Trotz dieser Erfolgsgeschichten stellt sich die Frage, ob es überhaupt sinnvoll ist, die Beere hierzulande anzubauen. Eine Studie der NGO Global 2000 und der niederösterreichischen Arbeiterkammer untersuchte 2017 verschiedene als »Superfoods« vermarktete Lebensmittel unter anderem hinsichtlich ihres CO2-Fußabdrucks. Es zeigte sich wenig überraschend, dass der Transport chinesischer Gojibeeren bei einem Kauf in Österreich das Klima 75 Mal stärker mit CO2 belastet als der Kauf eines »vergleichbaren« österreichischen Produkts. Als vergleichbar wurden dabei Beeren wie etwa Heidelbeeren gewertet. Nun werden Gojibeeren allerdings großteils getrocknet importiert, sind daher vergleichsweise emissionsarm zu transportieren und werden von den meisten KonsumentInnen wohl nicht in rauen Mengen verzehrt – doch Dagmar Gordon, die das »Pestizidreduktionsprogramm« bei Global 2000 leitet, betont: »Gojibeeren sind klein und ihr Import wirkt harmlos. Doch sie sind ein gutes Beispiel für Lebensmittel, die um die Welt reisen, obwohl das nicht nötig ist. Das können wir nicht wollen.« Und sie setzt nach: »Im Übrigen machen wir es mit Tomaten genauso – auch die werden aus China importiert und in Europa als Dosentomaten verkauft.« Wer an die Kraft des Superfoods glaubt, wird außerdem nicht gerne lesen, dass in vielen der untersuchten Gojibeeren erhebliche Rückstände von Pestiziden nachgewiesen wurden. Das sei bei landwirtschaftlichen Produkten aus Asien leider generell häufig der Fall, so Gordon: »Darunter sind leider auch Pestizide, die bei uns mit gutem Grund generell verboten sind.« Vor allem in der konventionellen Landwirtschaft habe das besorgniserregende Ausmaße angenommen, doch auch bei Bioprodukten komme das leider aufgrund insgesamt schwächer ausgeprägter Umweltschutzregime mitunter vor. »Einerseits, weil zum Teil die Böden und das Wasser in schlechterem Zustand sind. Andererseits ist der Schutz vor Pestizid abdrift nicht so gut gegeben.« Sprich das Risiko, vor allem durch Wind Pestizide auf die eigenen Flächen getragen zu bekommen, ist überall dort, wo am Nachbarfeld konventionell gearbeitet wird, höher als in Europa. Und zwar Gordon zufolge auch deswegen, weil Bauern und Bäuerinnen einen schlechteren Zugang zu Informationen haben, als das in Europa insgesamt der Fall ist.

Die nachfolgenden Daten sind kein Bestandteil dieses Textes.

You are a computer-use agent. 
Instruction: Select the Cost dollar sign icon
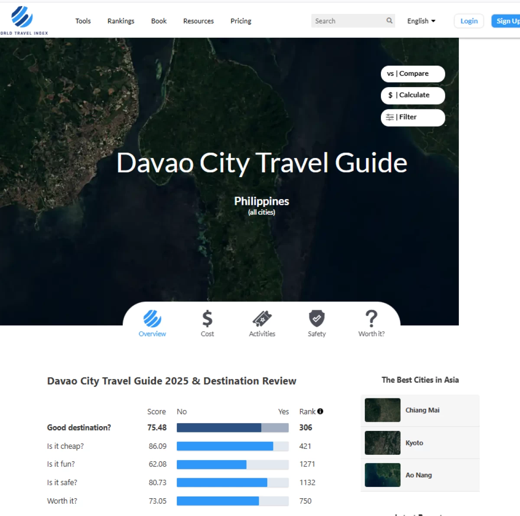(207, 319)
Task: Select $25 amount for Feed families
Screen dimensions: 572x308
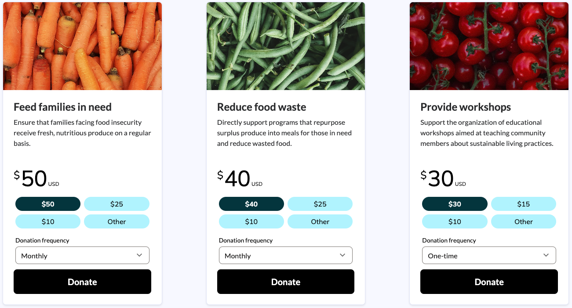Action: click(117, 204)
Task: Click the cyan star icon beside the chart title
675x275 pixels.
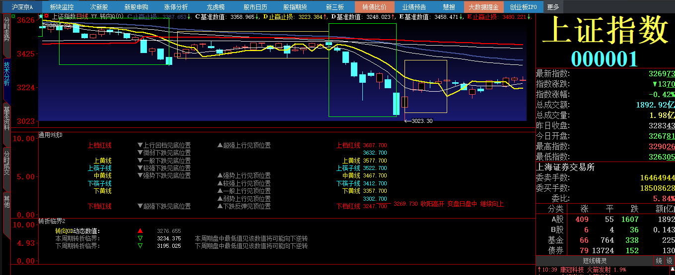Action: pos(41,16)
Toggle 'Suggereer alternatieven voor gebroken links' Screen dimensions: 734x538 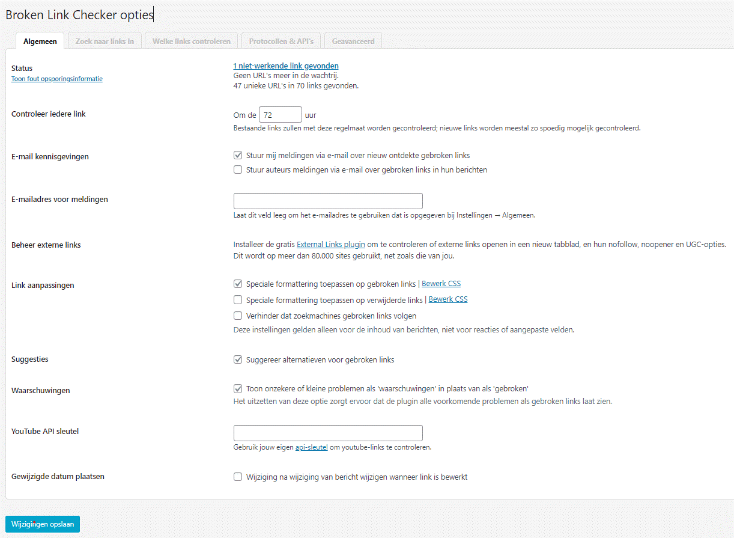tap(238, 359)
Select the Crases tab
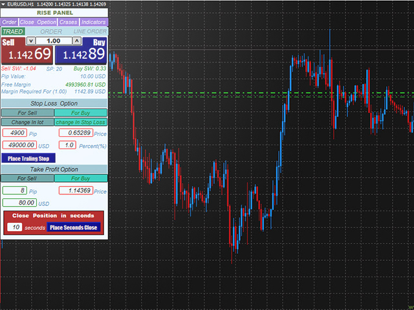Image resolution: width=414 pixels, height=310 pixels. 69,22
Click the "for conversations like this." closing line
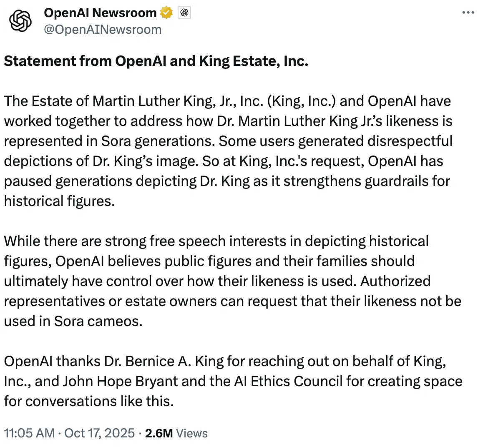 [x=88, y=402]
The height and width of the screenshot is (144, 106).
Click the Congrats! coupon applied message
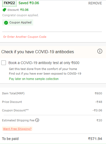tap(21, 15)
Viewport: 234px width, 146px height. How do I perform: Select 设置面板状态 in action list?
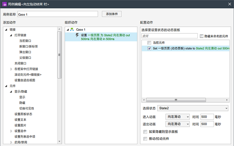[x=23, y=114]
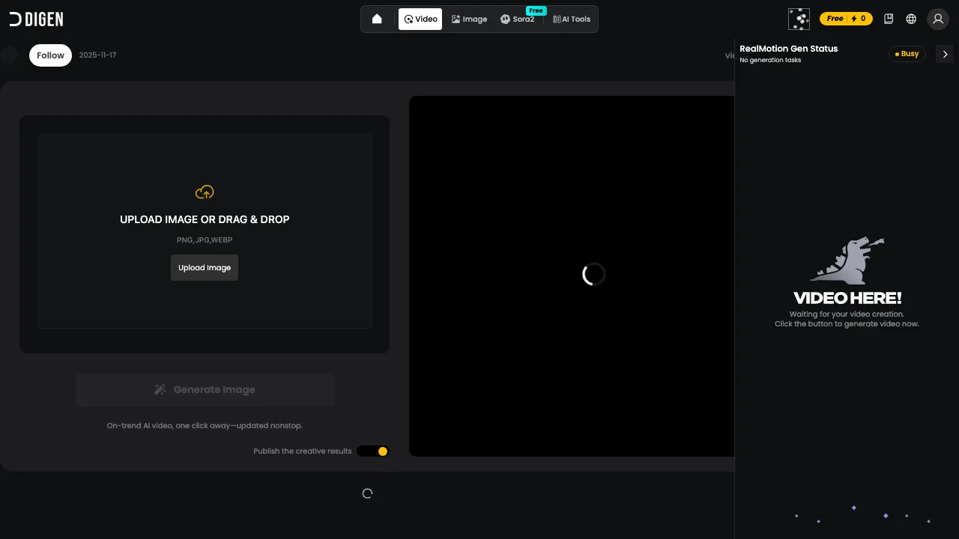Click the upload cloud icon in the image panel
The image size is (959, 539).
(x=205, y=192)
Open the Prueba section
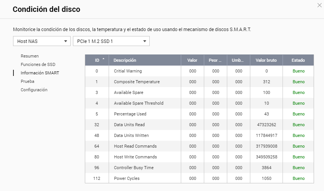 pos(27,81)
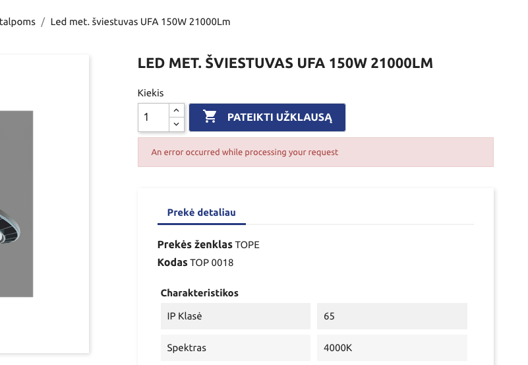Click the Kiekis label

150,93
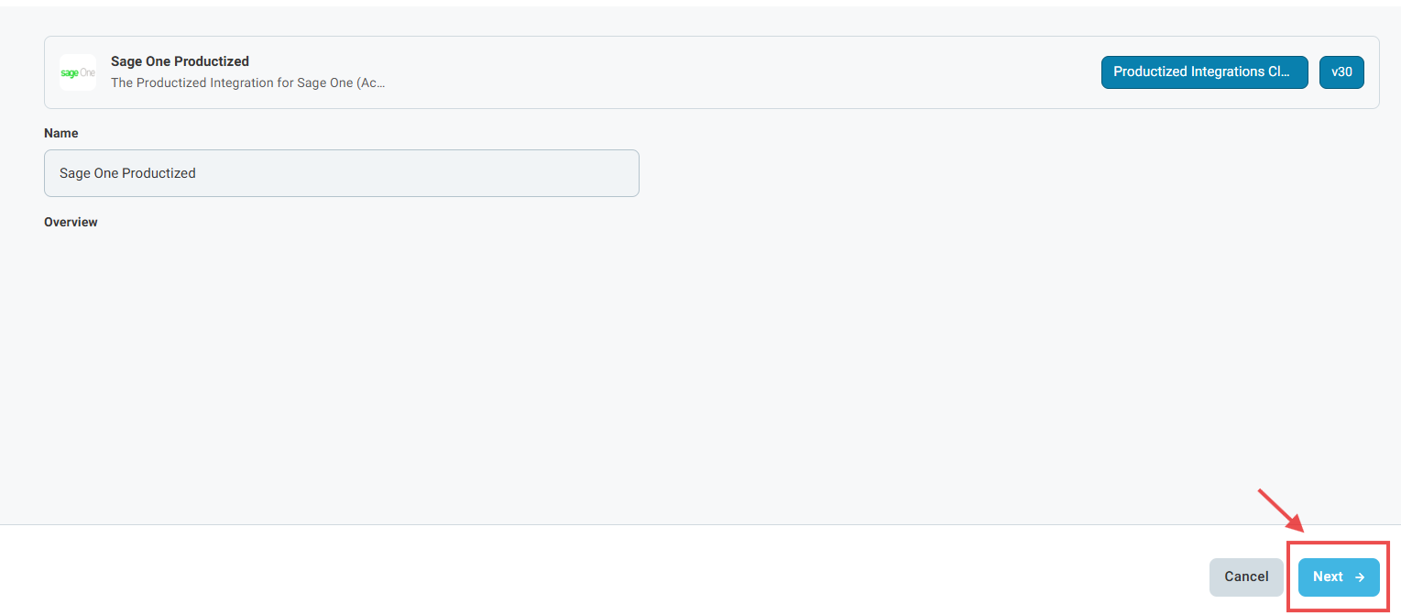1401x615 pixels.
Task: Open the Productized Integrations Cl... badge
Action: tap(1204, 72)
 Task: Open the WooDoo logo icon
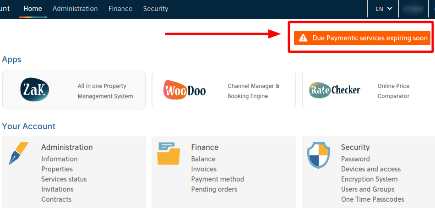point(185,90)
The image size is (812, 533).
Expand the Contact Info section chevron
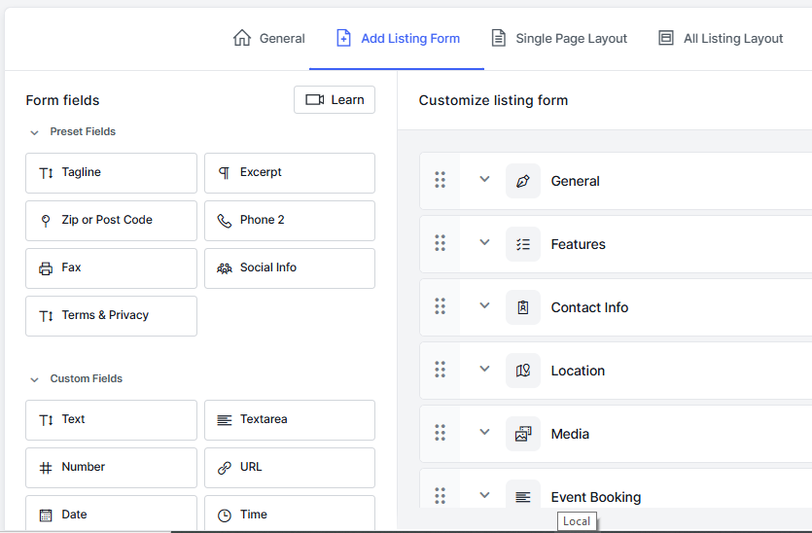coord(484,305)
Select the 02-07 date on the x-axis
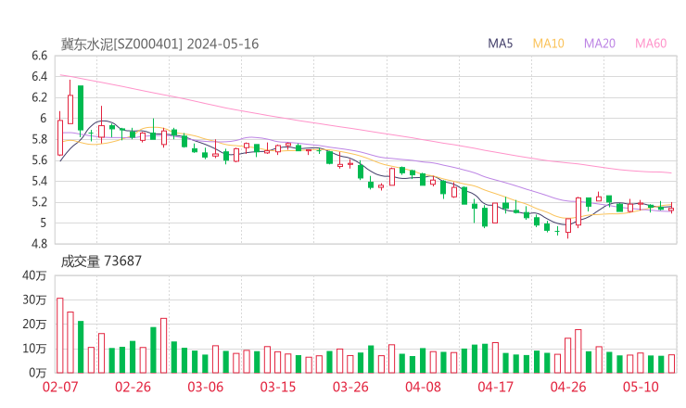 click(60, 387)
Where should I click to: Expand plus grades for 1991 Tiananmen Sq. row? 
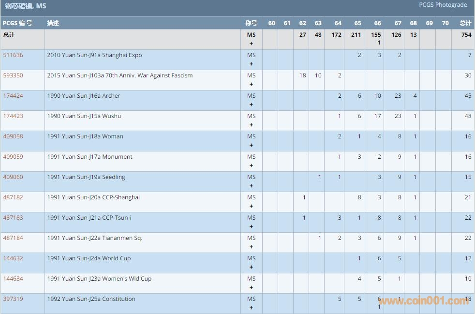point(251,247)
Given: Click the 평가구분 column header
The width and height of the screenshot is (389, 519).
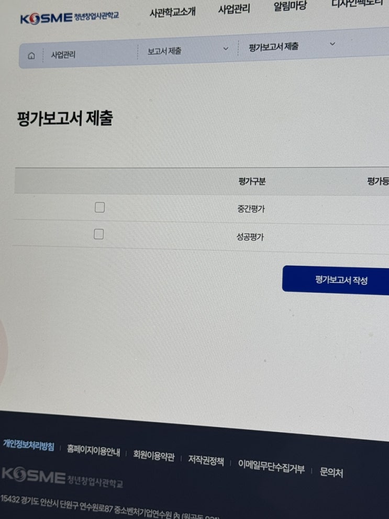Looking at the screenshot, I should tap(252, 181).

Der »Superfood-Test« (2017) von Global 2000, Südwind und der AK Niederösterreich, der sogenannte
Superfoods auf Rückstände von Schwermetallen und Pestiziden untersucht hat, steht zum Download unter
global2000.at

Die orangene Beere, sei sie aus Neuenstadt oder Mistelbach, scheint also in mehrerlei Hinsicht gut anzukommen. Sie ist außergewöhnlich im Geschmack und bisweilen aus deutscher oder österreichischer Bioproduktion noch ein echtes Nischenprodukt auf dem Markt. »Außerdem gibt es ja hierzulande im Gegensatz zu anderen exotischen Kulturen keinen Mehraufwand in der Pflanzung und Kultivierung. Die Sorte, die wir verwenden, ist speziell aus verschiedenen Gojibeeren aus aller Welt gezüchtet, damit es ihr hier so gut geht. Das ist eine ganz normale Freilandkultur, ohne Plastiktunnel oder Regenkappe. Und obendrein schmeckt sie süßer«, sagt Nikolaus.